Reinhold Messner, arguably the strongest mountaineer of all time, never climbed the Torre because he unabashedly says he's afraid of those walls and doesn't think he's good enough (he's been an extreme mountaineer, not an equally inhuman climber). He meticulously pieces together all the notes from the era, subsequent climbs, and firsthand accounts with the protagonists, reconstructing the story of this devilish mountain from '59 to 2008. From Casimiro Ferrari, who conquered the mushroom of "foamy ice" in '74 and is unjustly overshadowed in the Torre's history by Maestri, to contemporary Salvaterra (the king of the Torre). His opinion is transparently clear, almost redundant, and repetitive: Maestri is not a liar, he was one of the greatest ever, a loyal person. Simply, after the shock of his companion’s death and having risked his own life, his mind is convinced of something he didn't actually do with Egger: climbing the Torre. The extreme mountain can cause this. For this reason, when he returned in '70 and conquered the Cerro (for Maestri, the Torre ends with the rock and not with the ice mushroom that comes and goes), transporting that inhuman weight, he did not retrace the '59 route. His mind has prevented him from reliving that route because it knew it was impossible. If he were born a few decades later, he would have climbed it for sure, but in '59, even the extraterrestrial from Trento didn't have the technical means to overcome those walls, and just attempting it is proof of incredible courage, skill, and recklessness. Maestri, for his part, says that the '59 route was a product of luck and practically unrepeatable conditions, and in '70, he wanted to show that the Torre could be reached from the side where climbers of the time failed, and he narcissistically emphasizes that he used the compressor hundreds of meters above where everyone else had stopped proving his infinite class.

It is a story that is hard to believe could be true. It tells of the drive for the impossible, to constantly push one's limits, and the quest to become immortal. Vanity, courage, and madness mix in people ready to sell everything, incur debts just to prove to themselves and the world that humans have resources and capabilities that verge on the imaginary.
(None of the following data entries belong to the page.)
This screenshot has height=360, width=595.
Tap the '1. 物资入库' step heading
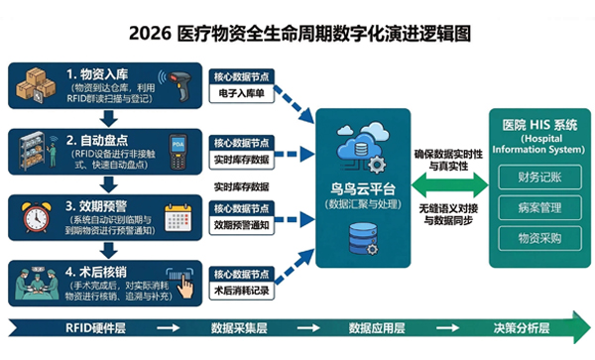click(104, 74)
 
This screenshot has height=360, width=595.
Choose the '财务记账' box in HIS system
click(536, 178)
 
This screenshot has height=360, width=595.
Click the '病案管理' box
click(536, 209)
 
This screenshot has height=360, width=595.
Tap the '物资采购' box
click(536, 239)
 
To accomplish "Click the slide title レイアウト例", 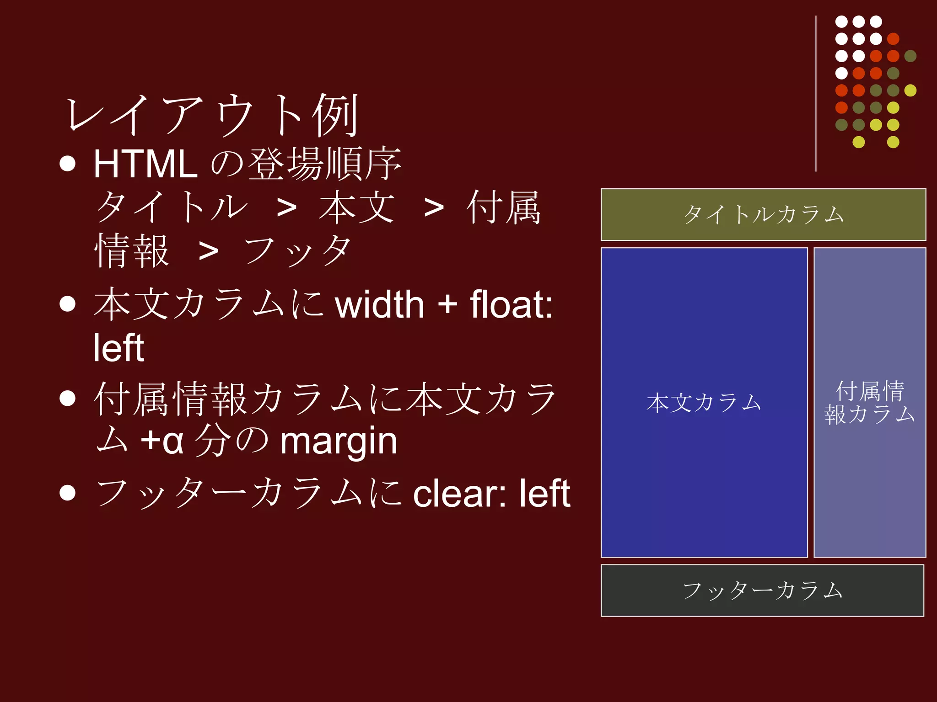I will point(213,115).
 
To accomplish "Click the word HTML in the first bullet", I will point(145,164).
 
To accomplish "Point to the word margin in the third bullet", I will point(339,441).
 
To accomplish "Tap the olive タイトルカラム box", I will point(763,214).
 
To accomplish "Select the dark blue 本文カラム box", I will point(704,403).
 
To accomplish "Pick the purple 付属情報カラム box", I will point(869,403).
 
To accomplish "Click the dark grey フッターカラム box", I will point(762,590).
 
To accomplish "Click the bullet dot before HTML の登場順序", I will point(68,164).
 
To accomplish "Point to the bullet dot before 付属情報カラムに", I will point(68,398).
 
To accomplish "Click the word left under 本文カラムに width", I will point(118,348).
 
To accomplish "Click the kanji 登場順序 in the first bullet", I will point(325,164).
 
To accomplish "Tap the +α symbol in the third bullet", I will point(162,441).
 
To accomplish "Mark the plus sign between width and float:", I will point(447,305).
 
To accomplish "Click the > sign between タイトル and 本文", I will point(287,208).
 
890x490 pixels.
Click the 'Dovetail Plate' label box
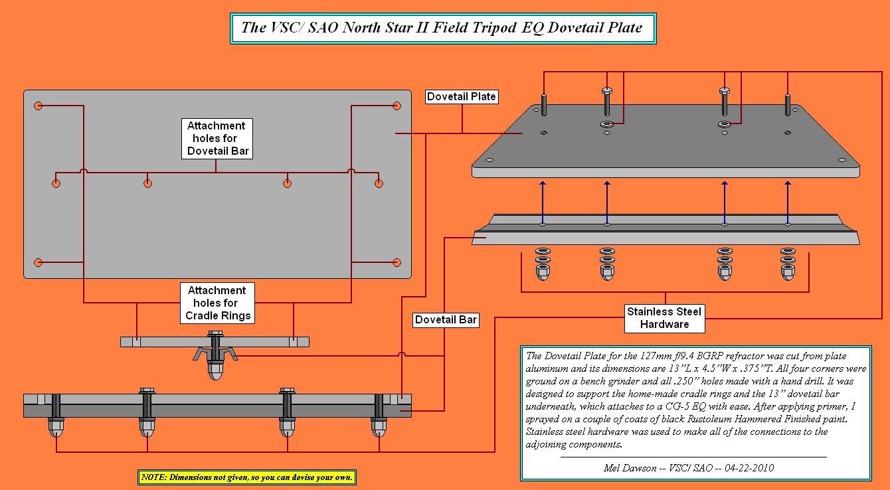pyautogui.click(x=462, y=97)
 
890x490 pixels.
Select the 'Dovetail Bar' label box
pyautogui.click(x=446, y=320)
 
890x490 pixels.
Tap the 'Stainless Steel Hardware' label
pyautogui.click(x=664, y=318)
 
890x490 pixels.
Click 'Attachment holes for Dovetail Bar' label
pyautogui.click(x=217, y=138)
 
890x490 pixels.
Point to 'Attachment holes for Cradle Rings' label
pyautogui.click(x=217, y=303)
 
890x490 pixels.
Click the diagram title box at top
pyautogui.click(x=442, y=28)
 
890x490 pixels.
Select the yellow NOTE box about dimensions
pyautogui.click(x=247, y=477)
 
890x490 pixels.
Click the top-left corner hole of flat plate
pyautogui.click(x=39, y=106)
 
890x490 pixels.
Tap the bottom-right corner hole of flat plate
pyautogui.click(x=397, y=263)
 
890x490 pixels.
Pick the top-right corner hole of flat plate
pyautogui.click(x=397, y=106)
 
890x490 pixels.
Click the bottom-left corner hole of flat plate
pyautogui.click(x=39, y=263)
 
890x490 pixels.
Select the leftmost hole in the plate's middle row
pyautogui.click(x=56, y=183)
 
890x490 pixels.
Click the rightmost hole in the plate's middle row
pyautogui.click(x=379, y=183)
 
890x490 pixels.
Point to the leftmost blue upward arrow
pyautogui.click(x=543, y=203)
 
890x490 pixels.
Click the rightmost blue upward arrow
pyautogui.click(x=788, y=203)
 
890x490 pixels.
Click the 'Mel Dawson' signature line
pyautogui.click(x=688, y=467)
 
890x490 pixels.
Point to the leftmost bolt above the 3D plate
pyautogui.click(x=544, y=104)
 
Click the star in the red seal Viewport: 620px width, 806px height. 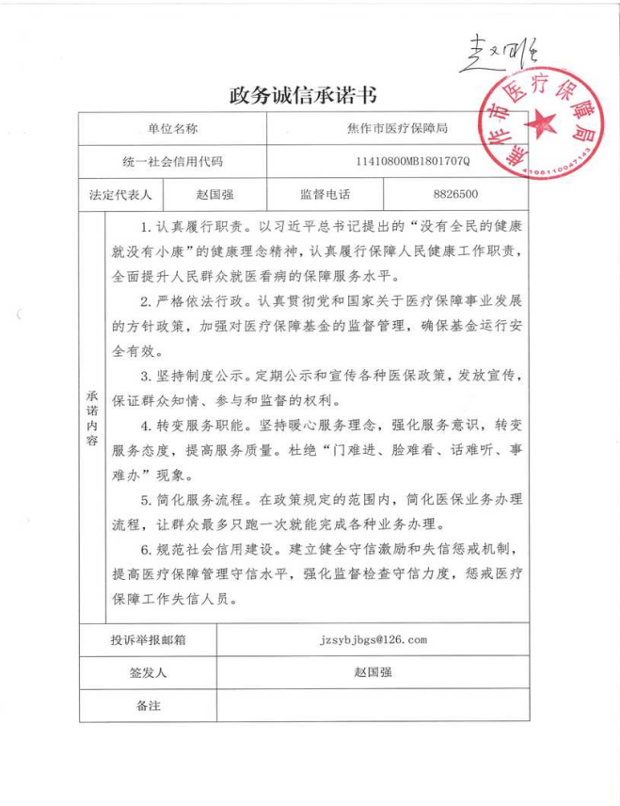point(544,122)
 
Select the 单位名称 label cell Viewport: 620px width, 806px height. point(171,128)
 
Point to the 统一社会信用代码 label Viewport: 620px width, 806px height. point(171,161)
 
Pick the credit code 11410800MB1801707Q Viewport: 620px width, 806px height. point(411,161)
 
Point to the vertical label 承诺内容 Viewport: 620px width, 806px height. point(92,418)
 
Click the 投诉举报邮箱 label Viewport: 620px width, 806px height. point(147,640)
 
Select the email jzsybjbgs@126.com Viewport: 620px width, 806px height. point(374,640)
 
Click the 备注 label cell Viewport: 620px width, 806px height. point(147,705)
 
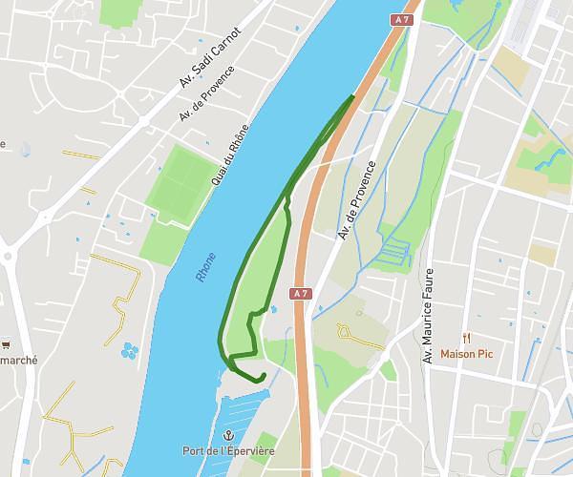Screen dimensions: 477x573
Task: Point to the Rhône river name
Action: pyautogui.click(x=205, y=266)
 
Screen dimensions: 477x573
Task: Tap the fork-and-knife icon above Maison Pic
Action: pyautogui.click(x=467, y=338)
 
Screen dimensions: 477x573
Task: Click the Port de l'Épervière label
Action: pyautogui.click(x=228, y=451)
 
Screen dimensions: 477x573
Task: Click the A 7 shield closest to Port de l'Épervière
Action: pyautogui.click(x=302, y=293)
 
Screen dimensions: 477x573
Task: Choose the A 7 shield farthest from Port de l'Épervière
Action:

Overcoming bivouacs on the wall at -30°, climbing icy seventh-grade walls with boots and ice axes from that time are of the incredible. Many people might feel disdain for how they played, and sometimes lost, with death or indifference at the deeds of these characters. Yet those who know they have a special gift seem to feel they have a duty: to try to raise the bar. It is so in all fields, and the story of Maestri and the Torre is just one of the most incredible demonstrations or stories. Regardless of what the truth may be, I invite you to read this book (and perhaps one from the person directly involved to hear both sides). I devoured the 300 pages in 10 hours and savored the terrifying photographs of the Torre. Maestri and Egger have nonetheless tied their names to that cursed mountain, and the mere fact that they attempted to climb it in 1959, because they believed they could do it, makes them immortal. If they eventually find an expansion bolt, the result of thousands of powerful hammerings where Maestri says he placed it 50 years ago, then everyone, but everyone, will have to bow to the boastful Trentino ahead of his time who used to say: “there are no impossible mountains, only men incapable of climbing them”.